Cüneyt E. Koryürek

Hakkında Yazılanlar

 

Irmak Yaşar

Editör

AYDIN NE DEMEK?

2008’in Ocak ayından sonra bir daha göremeyeceğim kitaplarla

dolu, tütün kokan insana güvende olduğunu hissettiren

bilgi dolu bir oda. Hayata karşı dimdik duran bir adam.

Niye demiyorum artık? Oldu işte, aniden gitti benim biricik

arkadaşım. ‘Yaz’ derdin hep. ‘Geliştir kendini’ çok şey öğrendim

ben senden. Senin için yazacağımı hiç tahmin etmezdim.

Boğazım düğümleniyor, gencecik adam gitti diyorum. Artık yok.

Öyle bir felsefeydi ki seninki, hiç bıkmadan, yılmadan yaymaya

çalıştığın. “Paylaşın sevginizi, bilginizi, imkanınız dahilinde paranızı…”

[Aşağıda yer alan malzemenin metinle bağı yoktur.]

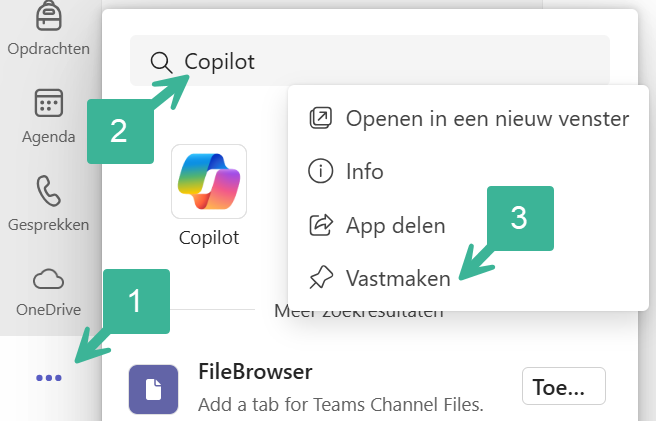Click the new-window icon in context menu

click(x=320, y=118)
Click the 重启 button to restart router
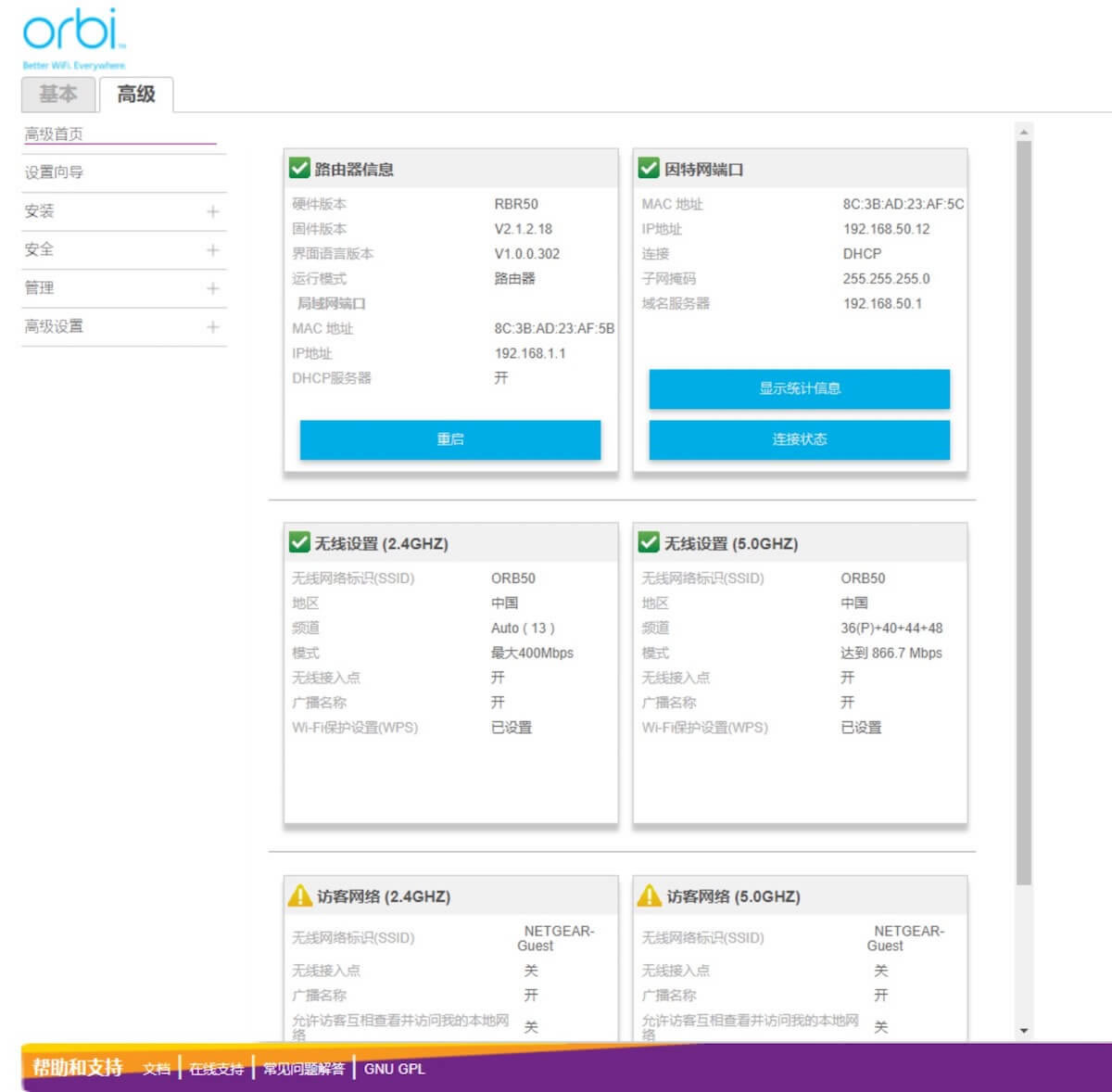 (x=449, y=439)
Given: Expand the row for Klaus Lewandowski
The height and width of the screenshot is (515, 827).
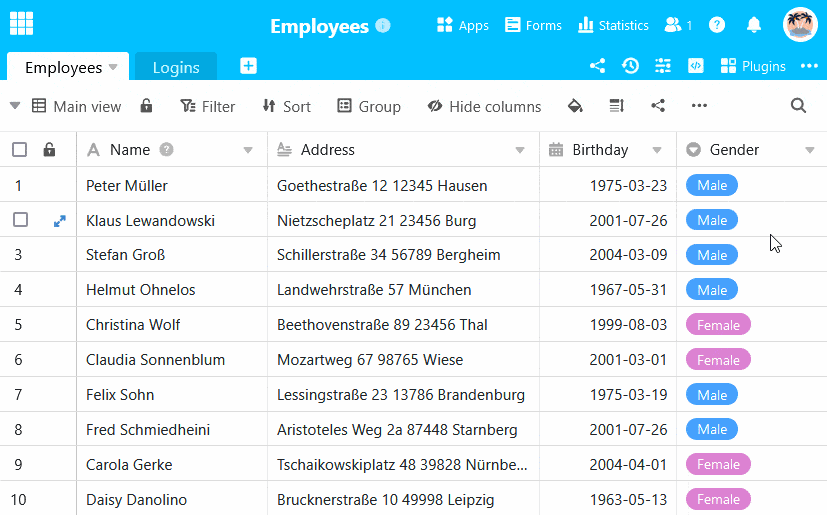Looking at the screenshot, I should (x=60, y=220).
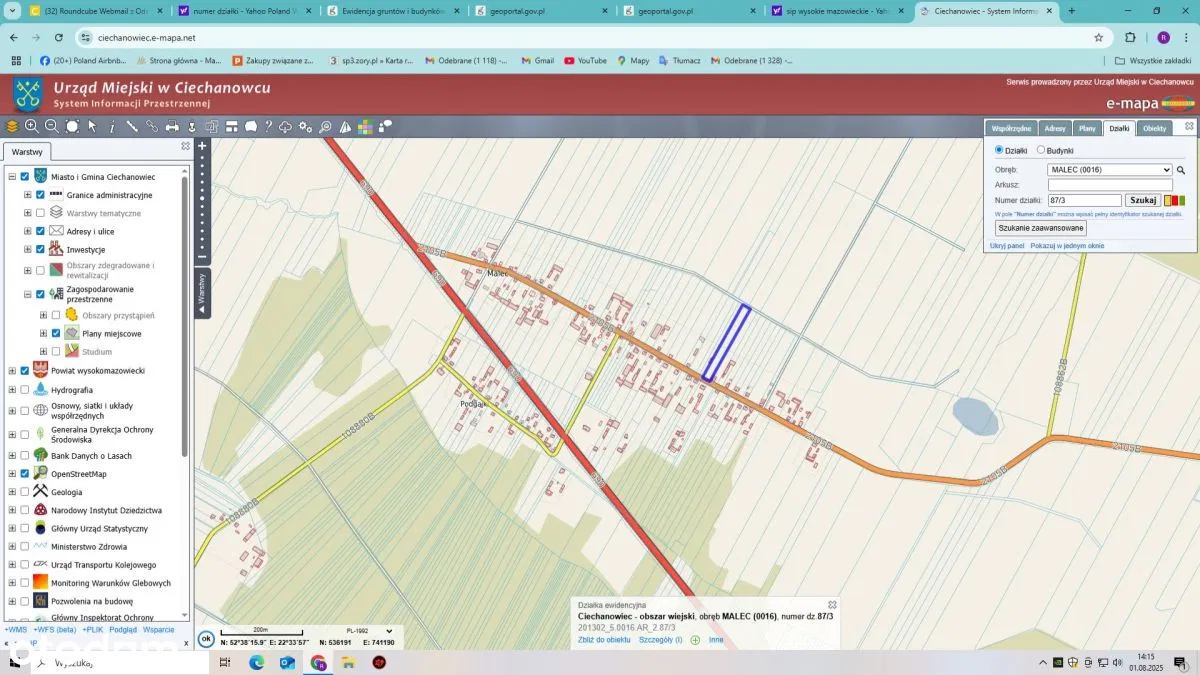The height and width of the screenshot is (675, 1200).
Task: Open the gears settings tool
Action: point(305,126)
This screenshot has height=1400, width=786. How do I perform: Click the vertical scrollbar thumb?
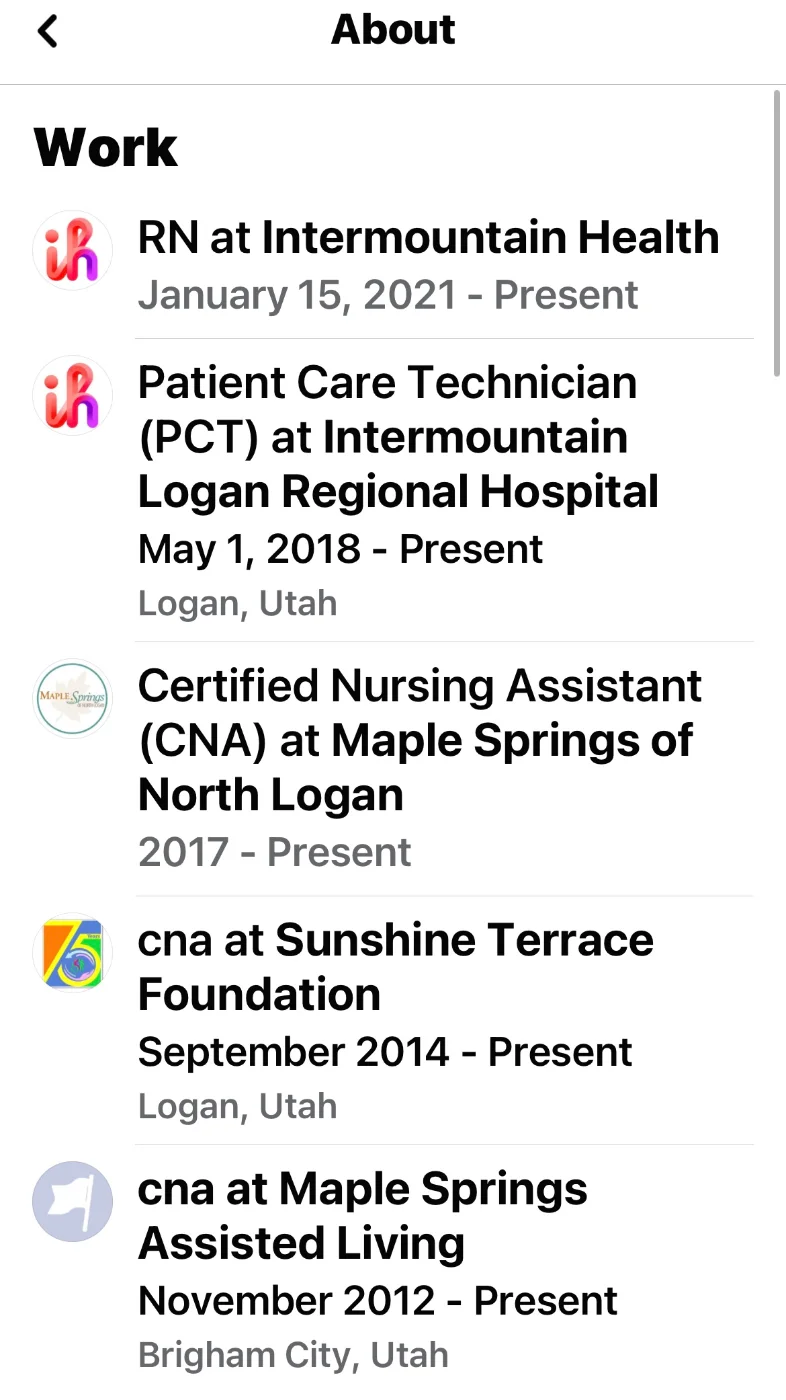point(777,232)
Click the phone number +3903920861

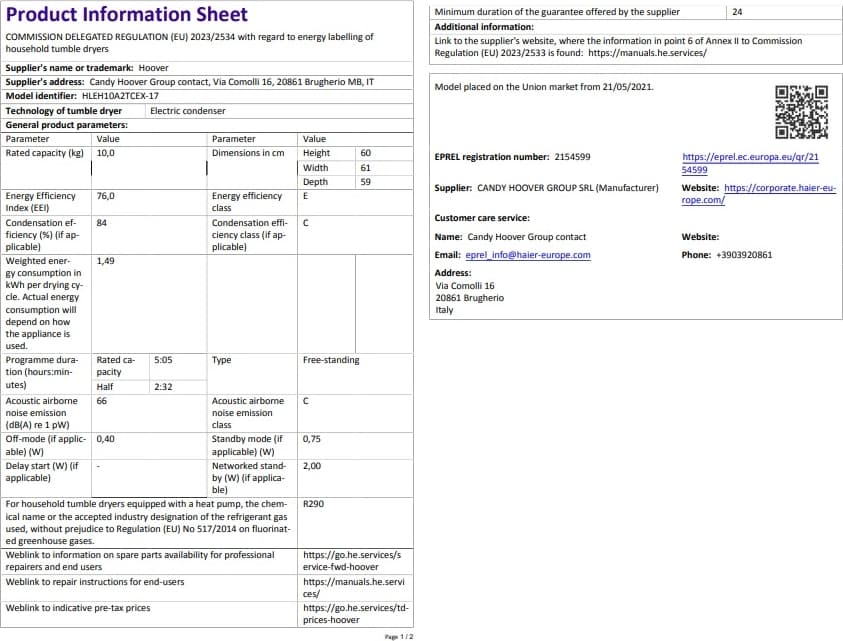pyautogui.click(x=744, y=255)
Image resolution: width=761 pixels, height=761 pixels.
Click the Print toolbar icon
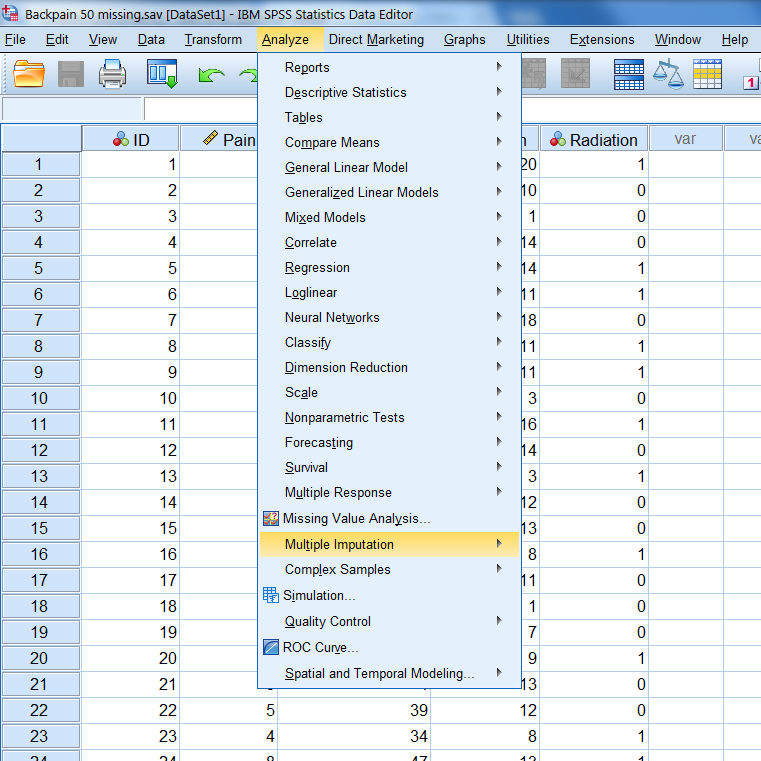(x=112, y=75)
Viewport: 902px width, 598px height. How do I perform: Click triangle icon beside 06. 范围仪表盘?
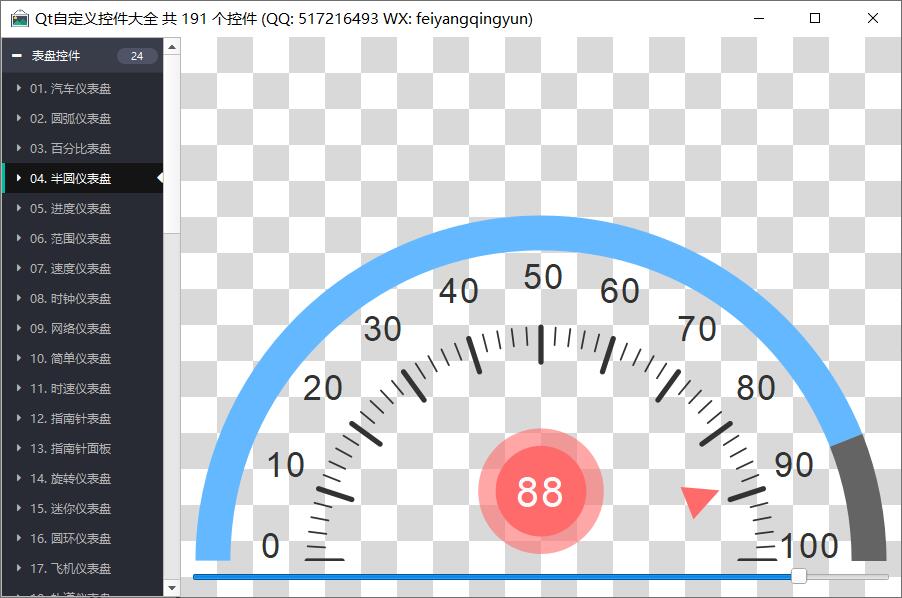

Seni tanıyan herkes bilirdi bunu ve daha onlarcasını.

İnsanın aklına, hiç çıkmayacakmış gibi kazınan sözlerini.

Tekrar etmekten yılmıyordun, anlatmaktan, dinlemekten,

öğrenmekten. Ne yapıyorum biliyor musun şimdi? Başım ağrıdığında

pencereyi açıp derin bir nefes alıyorum. Şikayet etmiyorum,

dedikodu etmiyorum, dırdır etmiyorum, izah etmiyorum,

dert etmemek için de elimden geleni yapıyorum. Ben de ileride

belki bir eksantrik olurum diye uğraşıyorum.

Her yerde duyduğum, ‘bugün ölecekmiş gibi yaşa, hiç ölmeyecekmiş

gibi çalış’ sözünü sen söylediğinde başka oluyordu.

Çünkü biliyordum ki bu adam doğru söylüyor. Koryürek, çok

insanın söylediği ama uygulayamadığı çok şeyi sen söylediğinde

inanıyordum.

Kaç kişiyi uygar insan olmaya yaklaştırırsan o kadar keyifleniyordun.

“Zaman…” diyordun, “boşa harcanmayacak kadar

değerli!” O kadar çok şey dedin ki sen bana. Şu anda yüreğimde

hissettirdiğin o vefa borcu var ya, o götürecek beni yaşamım

boyunca. Çünkü ben bir kere öğrendim, sırtımı dönemem artık.

Bilgimi, sevgimi, paramı paylaşmak zorundayım. Zaman geçtikçe

yaşım ilerledikçe öğrendiklerimi yaymak zorundayım. Çünkü

ben, aydın ne demek, kimdir aydın gördüm. Dünya neyle ilerler,

gelişir gördüm. Uygarlık, uygar insan nasıl bir şeydir anladım.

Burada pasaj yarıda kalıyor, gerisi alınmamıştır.